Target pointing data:
⟨

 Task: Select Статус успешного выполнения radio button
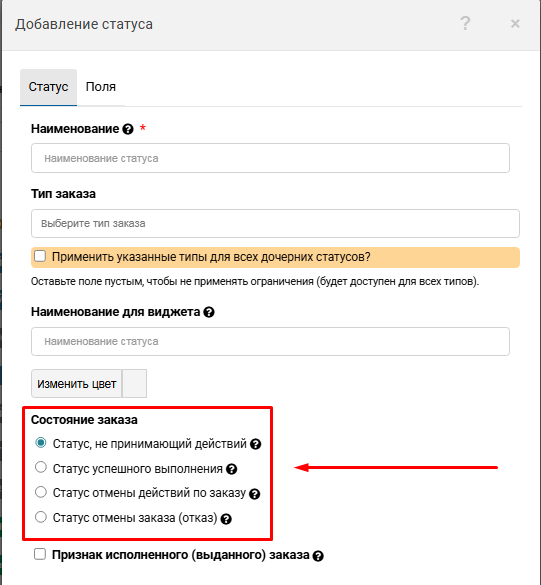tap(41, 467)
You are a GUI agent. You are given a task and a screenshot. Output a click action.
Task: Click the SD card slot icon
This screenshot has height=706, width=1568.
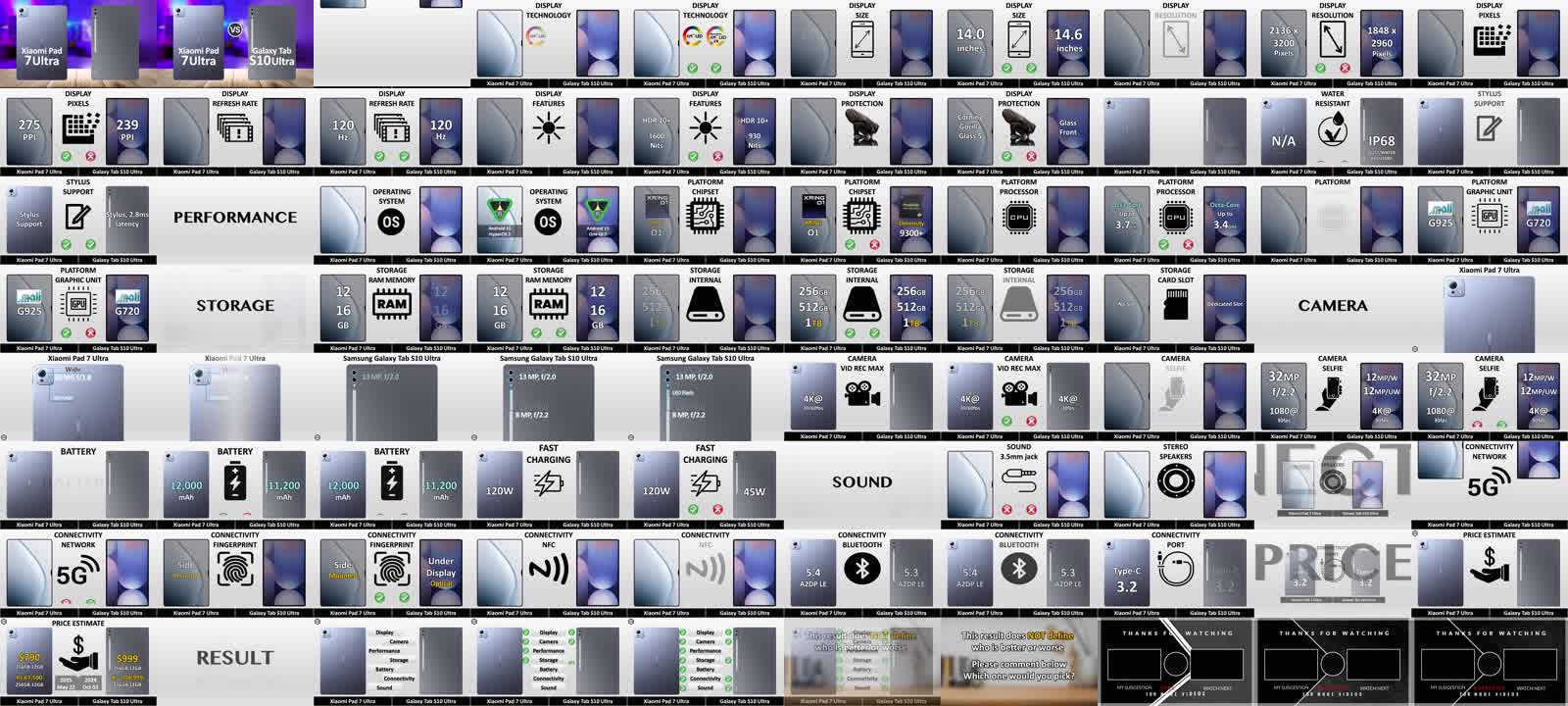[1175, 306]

⟩

THE EXERCISE: Extract every line of text from the data above verbatim, leaving out the pictures.

RESPONSE TO THE EXERCISE:
 Task: Select Статус успешного выполнения radio button
tap(41, 467)
You are a GUI agent. You are given a task and a screenshot. Output a click action.
Task: Click the SD card slot icon
This screenshot has height=706, width=1568.
[1175, 306]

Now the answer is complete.